Cost-cutting and a focus on key markets may help improve margins over the next few quarters but the most recent quarter will most likely see profitability decline slightly on higher commodity prices.
Weak relative valuation and lower dividend yield
The company is marginally more expensive on a trailing earnings basis and the dividend yield is lower when compared to peers and the industry average. Though the operating margin and return on equity is favorable, it is not enough to merit an outperform given other fundamentals.
The company completed its acquisition of Sanex personal care from Unilever (NYSE:UN) in June 2011 for a purchase price of $960 million. Sanex is a personal care brand with approximately $265 million in 2010 net sales, primarily in Western Europe. It is believed that the acquisition will strengthen the company's position in the region but risk to operational transitioning could occur. Additionally, the risk of further weakness in the European market may cause the company to adjust sales projections and value of intangibles.
The company took a one-time, non-cash after tax charge of $271 million as a result of a required accounting change related to the transition to hyperinflationary accounting in Venezuela as of January 2010. The company continues to do business in Venezuela with approximately 4% of net sales. Any further devaluation of the bolivar fuerte or other political risks could impact earnings.

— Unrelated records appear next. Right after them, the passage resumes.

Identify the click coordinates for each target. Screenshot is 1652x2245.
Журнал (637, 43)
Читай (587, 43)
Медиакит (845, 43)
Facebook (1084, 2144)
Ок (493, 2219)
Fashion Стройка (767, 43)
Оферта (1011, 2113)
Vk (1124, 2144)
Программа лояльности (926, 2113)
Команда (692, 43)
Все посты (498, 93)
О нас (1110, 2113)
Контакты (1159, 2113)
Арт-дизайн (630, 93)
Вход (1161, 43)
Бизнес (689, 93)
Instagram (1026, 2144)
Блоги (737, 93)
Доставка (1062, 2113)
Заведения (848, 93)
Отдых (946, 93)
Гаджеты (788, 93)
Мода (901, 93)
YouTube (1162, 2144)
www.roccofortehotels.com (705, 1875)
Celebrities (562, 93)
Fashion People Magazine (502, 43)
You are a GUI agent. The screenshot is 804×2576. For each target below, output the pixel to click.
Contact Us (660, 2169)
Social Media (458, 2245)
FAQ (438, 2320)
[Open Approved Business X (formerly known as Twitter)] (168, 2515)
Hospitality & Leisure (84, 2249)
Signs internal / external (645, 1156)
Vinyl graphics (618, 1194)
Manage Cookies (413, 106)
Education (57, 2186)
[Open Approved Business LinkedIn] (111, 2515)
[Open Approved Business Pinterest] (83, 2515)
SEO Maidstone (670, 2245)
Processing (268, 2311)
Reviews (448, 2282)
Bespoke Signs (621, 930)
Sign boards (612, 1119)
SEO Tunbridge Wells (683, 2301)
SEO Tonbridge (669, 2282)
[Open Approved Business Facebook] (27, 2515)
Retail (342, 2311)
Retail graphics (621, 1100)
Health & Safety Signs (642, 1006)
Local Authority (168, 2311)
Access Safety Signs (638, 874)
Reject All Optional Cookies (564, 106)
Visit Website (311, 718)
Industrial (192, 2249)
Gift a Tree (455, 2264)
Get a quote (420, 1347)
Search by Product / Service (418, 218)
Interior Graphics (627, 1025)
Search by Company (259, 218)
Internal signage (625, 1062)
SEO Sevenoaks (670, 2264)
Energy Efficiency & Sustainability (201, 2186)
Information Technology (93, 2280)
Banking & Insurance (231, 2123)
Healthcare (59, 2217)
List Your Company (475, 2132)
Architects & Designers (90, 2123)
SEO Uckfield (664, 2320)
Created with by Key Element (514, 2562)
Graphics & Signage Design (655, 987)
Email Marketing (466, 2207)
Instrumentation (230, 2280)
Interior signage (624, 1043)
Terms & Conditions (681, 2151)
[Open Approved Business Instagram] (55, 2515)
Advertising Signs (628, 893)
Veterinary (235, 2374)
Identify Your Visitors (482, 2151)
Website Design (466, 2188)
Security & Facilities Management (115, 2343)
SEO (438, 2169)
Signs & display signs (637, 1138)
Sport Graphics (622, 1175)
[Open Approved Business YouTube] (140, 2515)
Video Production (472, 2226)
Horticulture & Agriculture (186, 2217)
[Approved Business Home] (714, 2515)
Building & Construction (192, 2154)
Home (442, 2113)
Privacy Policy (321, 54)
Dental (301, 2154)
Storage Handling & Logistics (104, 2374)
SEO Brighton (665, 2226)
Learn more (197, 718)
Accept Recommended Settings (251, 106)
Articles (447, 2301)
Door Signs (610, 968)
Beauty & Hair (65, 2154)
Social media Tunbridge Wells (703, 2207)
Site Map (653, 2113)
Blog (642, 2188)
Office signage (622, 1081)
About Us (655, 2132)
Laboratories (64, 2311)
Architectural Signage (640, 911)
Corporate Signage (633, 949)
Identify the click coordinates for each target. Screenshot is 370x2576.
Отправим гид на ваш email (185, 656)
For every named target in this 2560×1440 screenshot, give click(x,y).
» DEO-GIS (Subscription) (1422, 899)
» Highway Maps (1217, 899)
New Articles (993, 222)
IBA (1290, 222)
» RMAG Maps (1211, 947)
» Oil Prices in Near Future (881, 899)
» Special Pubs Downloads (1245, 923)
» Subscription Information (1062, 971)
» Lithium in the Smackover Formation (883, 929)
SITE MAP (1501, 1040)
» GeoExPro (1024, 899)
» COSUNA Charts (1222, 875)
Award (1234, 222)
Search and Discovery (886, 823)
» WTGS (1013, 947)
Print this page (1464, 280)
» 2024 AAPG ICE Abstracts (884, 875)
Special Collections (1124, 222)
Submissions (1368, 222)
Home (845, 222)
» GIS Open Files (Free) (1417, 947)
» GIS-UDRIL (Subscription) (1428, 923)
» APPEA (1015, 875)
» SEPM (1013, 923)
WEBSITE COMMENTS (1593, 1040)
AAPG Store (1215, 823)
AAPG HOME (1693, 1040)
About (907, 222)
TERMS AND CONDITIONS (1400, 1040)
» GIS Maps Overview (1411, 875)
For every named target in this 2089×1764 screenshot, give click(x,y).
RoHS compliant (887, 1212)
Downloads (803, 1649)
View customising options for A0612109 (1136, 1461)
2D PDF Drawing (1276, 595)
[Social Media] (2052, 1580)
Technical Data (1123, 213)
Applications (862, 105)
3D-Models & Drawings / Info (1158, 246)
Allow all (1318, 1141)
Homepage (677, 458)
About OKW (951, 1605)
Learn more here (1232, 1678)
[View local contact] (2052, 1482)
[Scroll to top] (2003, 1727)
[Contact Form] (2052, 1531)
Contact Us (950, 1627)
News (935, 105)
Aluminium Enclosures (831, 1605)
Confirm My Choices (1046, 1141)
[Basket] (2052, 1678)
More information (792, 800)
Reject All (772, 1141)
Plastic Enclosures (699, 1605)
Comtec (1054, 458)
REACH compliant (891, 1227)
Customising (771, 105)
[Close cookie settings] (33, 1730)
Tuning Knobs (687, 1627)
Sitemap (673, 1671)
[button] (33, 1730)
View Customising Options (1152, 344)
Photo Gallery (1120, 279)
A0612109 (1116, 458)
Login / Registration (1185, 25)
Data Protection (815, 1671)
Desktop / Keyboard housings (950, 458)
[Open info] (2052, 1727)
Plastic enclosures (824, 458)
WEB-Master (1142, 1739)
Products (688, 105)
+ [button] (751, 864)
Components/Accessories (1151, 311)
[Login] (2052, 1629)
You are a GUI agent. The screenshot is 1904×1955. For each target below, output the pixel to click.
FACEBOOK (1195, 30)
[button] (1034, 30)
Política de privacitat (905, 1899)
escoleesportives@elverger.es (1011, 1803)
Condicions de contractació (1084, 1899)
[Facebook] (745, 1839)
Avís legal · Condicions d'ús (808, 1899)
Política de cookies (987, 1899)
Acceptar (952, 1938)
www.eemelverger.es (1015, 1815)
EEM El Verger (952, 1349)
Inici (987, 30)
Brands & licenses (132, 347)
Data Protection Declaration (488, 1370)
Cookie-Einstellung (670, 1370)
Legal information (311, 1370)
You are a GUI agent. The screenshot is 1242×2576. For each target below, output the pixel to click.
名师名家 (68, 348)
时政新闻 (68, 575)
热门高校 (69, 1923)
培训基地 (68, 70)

Organic growth continues to be positive in emerging markets but is starting to attract increased competitive pressures. Commodity pressures continue to weigh on margins and will most likely continue into the year on strong emerging demand and geopolitical uncertainties. Further cost savings and pricing may help to offset some pressure in raw material prices.
A 12-month target of $90.95 is based off of fiscal year 2012 EPS estimates of $5.35 per share and a multiple compression to 17 times earnings. A discounted cash flow analysis yields an intrinsic value of $90.16, assuming a weighted average cost of capital of 8.9% and a terminal growth rate of 2.8%. Neutral position is warranted given valuation and limited upside in intrinsic value.